Thousands of guns used in crimes will be resold to gun dealers under new state law.



On January 4th, 66-year-old Johnny L. Wicks opened fire outside a Las Vegas courthouse, killing a security guard and wounding a U.S. marshal. His weapon? A Mossberg 500 shotgun confiscated by the Shelby County Sheriff's Office several years ago.

The sheriff's office traded the gun, along with about 1,000 other confiscated weapons, to a registered gun dealer in 2005 in exchange for new service weapons, a year before Sheriff Mark Luttrell instituted a policy to destroy all confiscated guns.

But a new state law that went into effect March 3rd requires the sheriff's office to reverse that policy and resale or trade any guns taken from criminals.
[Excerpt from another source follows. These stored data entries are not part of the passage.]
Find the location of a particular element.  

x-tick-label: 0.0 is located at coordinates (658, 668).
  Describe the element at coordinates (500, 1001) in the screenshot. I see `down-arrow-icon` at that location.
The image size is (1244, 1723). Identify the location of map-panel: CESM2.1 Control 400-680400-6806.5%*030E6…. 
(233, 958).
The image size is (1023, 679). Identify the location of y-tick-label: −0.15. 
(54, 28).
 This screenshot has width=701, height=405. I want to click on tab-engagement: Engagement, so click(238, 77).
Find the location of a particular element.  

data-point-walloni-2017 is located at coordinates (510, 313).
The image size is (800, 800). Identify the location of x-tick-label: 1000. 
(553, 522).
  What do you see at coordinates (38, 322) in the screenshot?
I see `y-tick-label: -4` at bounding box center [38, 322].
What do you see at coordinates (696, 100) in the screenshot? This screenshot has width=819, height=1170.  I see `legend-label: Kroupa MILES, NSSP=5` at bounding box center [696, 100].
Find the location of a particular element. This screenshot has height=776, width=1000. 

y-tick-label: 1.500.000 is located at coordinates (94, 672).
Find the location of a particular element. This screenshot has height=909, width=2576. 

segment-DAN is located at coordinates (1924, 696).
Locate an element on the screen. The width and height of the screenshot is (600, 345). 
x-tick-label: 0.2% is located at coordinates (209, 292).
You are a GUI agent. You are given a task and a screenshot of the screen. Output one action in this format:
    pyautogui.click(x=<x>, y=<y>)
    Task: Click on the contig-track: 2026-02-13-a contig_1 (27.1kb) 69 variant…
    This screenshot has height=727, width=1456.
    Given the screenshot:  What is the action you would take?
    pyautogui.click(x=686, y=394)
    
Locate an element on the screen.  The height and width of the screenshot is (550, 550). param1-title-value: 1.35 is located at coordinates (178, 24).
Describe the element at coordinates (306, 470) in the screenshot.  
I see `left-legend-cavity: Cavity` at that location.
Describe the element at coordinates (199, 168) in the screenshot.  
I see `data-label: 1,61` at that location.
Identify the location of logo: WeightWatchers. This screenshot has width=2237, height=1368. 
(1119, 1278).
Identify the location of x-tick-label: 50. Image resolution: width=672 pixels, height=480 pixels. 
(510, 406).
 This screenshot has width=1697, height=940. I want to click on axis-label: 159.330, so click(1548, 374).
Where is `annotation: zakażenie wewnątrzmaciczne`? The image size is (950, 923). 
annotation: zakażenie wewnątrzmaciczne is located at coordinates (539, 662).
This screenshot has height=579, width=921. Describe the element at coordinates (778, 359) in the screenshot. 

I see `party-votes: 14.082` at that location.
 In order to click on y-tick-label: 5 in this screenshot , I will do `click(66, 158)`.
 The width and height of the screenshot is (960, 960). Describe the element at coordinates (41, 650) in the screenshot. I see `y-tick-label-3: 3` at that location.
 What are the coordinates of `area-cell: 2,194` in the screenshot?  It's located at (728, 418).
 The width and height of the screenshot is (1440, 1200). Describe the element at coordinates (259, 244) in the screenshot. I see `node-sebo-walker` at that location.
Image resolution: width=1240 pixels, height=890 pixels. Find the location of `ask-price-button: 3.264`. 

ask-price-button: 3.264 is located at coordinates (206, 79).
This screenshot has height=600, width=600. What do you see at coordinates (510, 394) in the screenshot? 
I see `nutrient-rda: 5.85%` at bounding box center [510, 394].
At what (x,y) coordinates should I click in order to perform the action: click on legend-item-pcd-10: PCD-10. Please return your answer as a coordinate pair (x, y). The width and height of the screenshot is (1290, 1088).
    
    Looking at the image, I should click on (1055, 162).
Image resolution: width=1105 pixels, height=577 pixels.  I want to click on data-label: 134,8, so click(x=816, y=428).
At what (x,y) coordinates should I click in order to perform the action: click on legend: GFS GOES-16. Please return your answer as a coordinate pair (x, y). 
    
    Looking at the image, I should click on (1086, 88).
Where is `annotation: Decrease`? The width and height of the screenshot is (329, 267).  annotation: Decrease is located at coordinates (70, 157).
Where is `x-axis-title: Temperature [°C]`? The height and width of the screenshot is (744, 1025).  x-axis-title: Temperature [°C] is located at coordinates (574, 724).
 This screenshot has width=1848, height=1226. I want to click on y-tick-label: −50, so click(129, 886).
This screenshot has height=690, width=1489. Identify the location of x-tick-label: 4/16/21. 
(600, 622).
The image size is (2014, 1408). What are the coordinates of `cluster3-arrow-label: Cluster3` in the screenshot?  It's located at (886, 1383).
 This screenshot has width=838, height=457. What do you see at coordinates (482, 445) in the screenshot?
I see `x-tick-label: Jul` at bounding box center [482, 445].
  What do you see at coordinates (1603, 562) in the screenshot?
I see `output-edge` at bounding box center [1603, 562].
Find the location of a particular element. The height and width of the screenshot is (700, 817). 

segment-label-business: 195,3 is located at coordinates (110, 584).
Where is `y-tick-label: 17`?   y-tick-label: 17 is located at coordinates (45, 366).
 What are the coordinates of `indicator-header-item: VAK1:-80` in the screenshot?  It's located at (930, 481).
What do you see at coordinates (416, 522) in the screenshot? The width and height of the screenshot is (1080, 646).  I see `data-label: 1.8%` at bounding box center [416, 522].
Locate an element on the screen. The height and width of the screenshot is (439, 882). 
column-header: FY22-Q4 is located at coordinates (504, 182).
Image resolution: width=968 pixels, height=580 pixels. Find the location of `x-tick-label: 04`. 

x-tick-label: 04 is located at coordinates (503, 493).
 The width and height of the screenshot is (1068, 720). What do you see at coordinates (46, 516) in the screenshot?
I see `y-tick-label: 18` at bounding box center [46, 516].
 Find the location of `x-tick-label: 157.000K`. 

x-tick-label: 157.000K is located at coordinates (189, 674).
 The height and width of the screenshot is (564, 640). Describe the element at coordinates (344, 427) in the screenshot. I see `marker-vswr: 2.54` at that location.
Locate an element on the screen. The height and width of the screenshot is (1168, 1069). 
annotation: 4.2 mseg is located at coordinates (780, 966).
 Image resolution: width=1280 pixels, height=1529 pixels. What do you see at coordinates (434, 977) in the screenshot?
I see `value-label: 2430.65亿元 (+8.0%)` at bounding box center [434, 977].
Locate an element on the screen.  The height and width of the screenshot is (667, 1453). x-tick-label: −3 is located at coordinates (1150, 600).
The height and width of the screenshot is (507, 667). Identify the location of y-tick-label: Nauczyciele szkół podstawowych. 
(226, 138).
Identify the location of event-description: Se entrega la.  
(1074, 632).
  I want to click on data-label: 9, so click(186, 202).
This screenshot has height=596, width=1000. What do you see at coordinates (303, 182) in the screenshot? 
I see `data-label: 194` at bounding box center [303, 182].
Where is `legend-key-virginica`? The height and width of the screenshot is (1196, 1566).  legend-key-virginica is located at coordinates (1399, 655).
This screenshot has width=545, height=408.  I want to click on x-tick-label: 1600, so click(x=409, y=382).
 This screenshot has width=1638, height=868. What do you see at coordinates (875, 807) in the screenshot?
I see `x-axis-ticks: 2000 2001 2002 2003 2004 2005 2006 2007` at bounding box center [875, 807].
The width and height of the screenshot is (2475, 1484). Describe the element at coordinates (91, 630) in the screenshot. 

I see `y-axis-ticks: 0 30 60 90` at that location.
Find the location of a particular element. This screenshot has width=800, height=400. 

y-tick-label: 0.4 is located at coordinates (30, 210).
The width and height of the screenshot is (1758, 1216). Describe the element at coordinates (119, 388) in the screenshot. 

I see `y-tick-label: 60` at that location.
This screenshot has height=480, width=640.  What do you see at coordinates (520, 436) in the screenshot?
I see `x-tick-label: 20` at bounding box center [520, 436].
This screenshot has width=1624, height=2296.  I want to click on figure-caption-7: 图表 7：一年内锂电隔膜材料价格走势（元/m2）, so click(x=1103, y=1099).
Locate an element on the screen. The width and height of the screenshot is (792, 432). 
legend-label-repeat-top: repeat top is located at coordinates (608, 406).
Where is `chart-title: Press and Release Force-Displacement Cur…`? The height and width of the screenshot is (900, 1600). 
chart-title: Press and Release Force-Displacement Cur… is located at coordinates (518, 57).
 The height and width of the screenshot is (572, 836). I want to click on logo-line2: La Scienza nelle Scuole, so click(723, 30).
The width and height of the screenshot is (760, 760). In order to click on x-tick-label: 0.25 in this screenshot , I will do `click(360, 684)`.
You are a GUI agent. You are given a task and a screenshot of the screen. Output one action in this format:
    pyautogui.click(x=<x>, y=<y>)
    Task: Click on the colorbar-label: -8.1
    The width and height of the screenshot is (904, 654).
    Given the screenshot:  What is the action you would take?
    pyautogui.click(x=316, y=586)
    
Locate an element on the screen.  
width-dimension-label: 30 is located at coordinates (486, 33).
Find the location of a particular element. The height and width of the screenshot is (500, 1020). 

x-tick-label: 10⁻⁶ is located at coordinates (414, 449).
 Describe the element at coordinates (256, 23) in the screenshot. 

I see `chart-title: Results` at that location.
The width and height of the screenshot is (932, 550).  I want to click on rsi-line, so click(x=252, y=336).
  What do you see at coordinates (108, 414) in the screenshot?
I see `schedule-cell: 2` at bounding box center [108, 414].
With the new law, the only weapons that can be destroyed are those that are damaged in some way.

"We felt it was a little more appropriate and a little safer for us to follow the destruction path," Luttrell says. "But the laws have changed, and we'll certainly abide by them."

The sheriff's office seized 348 weapons in 2009, all of which were melted down by an authorized smelter. Now local law enforcement agencies will be required to sell the weapons to a Bureau of Alcohol, Tobacco, and Firearms-approved vendor.

"An authorized dealer has certain guidelines and restrictions they have to be following," Luttrell says. "You just have to count on them to follow the law."

The law won't be as much of a change for the Memphis Police Department (MPD). The MPD seized approximately 4,000 guns last year, about 1,000 of which were traded to licensed gun dealers in exchange for service weapons. Another 1,100 were retained for law enforcement use, which is still legal under the new law. The rest were destroyed by the MPD, because they were deemed inoperable or unsafe.

"We destroyed some in the past in which we questioned the safety, but now we'll have to make certain the gun isn't safe before it's destroyed," says MPD spokesperson Karen Rudolph.

The MPD policy backfired after a gun traded in 2008 wound up in the hands of John Patrick Bedell, the man behind a March 4th shooting at the Pentagon. Bedell purchased the gun at a Las Vegas gun show, despite having been sent a letter from California authorities in January prohibiting him from buying a gun due to his history of severe psychiatric problems.

The Pentagon shooting occurred only one day after Governor Phil Bredesen signed the new state gun resale law.

"We've got to rely on the system to work," Luttrell says. "That means that every person who touches that weapon is going to handle it in a legal, responsible way. You have to hope that with every step of the process, people will be doing what's legally mandated."